Setting skimming and scanning tasks in the language classroom rose to prominence with the advent of the communicative approach, and its promotion of the use of authentic texts. Authentic texts were considered to be more in tune with a functional (i.e. non-structural) view of language, and lent themselves to a task cycle in which different skills were integrated in order to achieve a communicative outcome. Arguably, the only way to deal with such texts – especially at lower levels – was to skim and scan them. “You don’t have to read every word!” the long-suffering students were exhorted.

Very quickly, skimming/scanning became an end in itself, and teachers were misled into thinking that, by having students skim or scan texts, they were developing the skill of reading.

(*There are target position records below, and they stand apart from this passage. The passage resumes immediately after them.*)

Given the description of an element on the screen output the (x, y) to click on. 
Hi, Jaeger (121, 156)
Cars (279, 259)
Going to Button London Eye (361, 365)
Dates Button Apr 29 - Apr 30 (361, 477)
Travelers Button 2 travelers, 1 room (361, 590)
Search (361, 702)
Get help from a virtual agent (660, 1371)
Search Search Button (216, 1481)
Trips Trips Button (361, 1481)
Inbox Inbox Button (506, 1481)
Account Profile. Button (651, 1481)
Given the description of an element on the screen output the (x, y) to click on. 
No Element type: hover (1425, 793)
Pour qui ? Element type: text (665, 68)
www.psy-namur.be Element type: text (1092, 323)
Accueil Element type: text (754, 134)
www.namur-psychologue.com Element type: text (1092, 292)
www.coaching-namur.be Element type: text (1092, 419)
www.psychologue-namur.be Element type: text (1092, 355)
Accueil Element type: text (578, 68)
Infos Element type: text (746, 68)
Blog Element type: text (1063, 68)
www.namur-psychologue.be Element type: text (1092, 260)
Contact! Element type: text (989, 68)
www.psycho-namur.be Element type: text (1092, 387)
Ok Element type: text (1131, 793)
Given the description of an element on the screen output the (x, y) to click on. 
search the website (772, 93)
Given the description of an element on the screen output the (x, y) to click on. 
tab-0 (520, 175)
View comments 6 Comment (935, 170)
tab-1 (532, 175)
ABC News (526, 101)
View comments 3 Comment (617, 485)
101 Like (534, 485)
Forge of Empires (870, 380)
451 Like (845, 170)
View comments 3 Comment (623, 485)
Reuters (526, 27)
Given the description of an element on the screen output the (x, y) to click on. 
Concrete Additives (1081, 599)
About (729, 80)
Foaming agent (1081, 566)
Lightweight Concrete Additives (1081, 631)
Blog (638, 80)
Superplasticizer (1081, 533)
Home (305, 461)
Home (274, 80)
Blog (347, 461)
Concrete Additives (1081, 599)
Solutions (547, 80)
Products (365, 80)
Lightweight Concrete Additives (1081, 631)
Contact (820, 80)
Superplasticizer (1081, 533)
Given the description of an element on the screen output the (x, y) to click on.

How often do you see this expressed as an aim in examined lessons: “To develop the sub-skill of skimming a text for its gist…”

This overlooks two basic facts: (a) most students already know how to skim/scan texts in their L1, and will transfer these skills to their L2, when faced with texts whose purpose  precludes a closer reading; and (b) the skimming and scanning of texts (in the absence of a more intensive reading) is a characteristic, not of good readers, but of poor ones.

(These, I suspect, are Michael Swan’s arguments too).

Of course, it’s true that students, faced with a text in class, tend to ‘park’ their L1 reading skills, assuming that the text is a linguistic object, rather than a communicative one, and adopt a one-word-at-a-time strategy. Setting gist tasks, initially, is one way of discouraging this tendency. Giving students a time-limit to identify what the text is about, who wrote it, to whom, and why, seems an excellent way of ‘peeling off the first layer of the onion’, as it were. But this is less a skill-teaching strategy than a text-attack one. And, unless it is followed up by a more detailed reading, including some kind of focus on the linguistic features of the text (e.g. its lexical, grammatical, or discourse features), it would seem to be a singular waste of time and resources.

It’s also true that L1 reading skills don’t transfer automatically to the L1 if the text is beyond the learners’ present linguistic competence – particularly if it contains a relatively high proportion of unfamiliar words. This is what is sometimes known as the ‘threshold effect’. As Catherine Wallace (2001, p. 22) puts it,

L2 readers need a minimum threshold level of general L2 language competence before they can generalise their L1 reading abilities into L2. Where proficient L2 learners are good readers in their L1, the consensus view (based on a wide range of research studies and teachers’ observation) is that reading abilities can, indeed, be generalised across languages even in the case of differing scripts.

This would suggest that, in order to optimise skill transfer, the teacher should either pre-teach the unfamiliar vocabulary, or choose (or create)  texts whose lexis is within the students’ present competence. Researchers suggest that familiarity with 95% or more of the words in a text is the cut-off point. (The Vocab Profile tool on the Compleat Lexical Tutor website allows a highly useful test – based on word frequency data – of a text’s readability).

But pre-teaching vocabulary or using graded texts is not ‘teaching reading’. It is simply allowing learners to transfer existing skills into their L2 reading.  Why do it, then? Because texts are a useful springboard into other activities, including speaking and writing, as well as offering the opportunity for a more detailed analysis of the text’s grammatical or discourse features. Failure to exploit texts in these ways, by simply skimming or scanning them, teaches nobody nothing.


Wallace, C. 2001. ‘Reading’.  In  Carter, R.,  & Nunan, D. (eds.) The Cambridge Guide to TESOL. Cambridge: Cambridge University Press.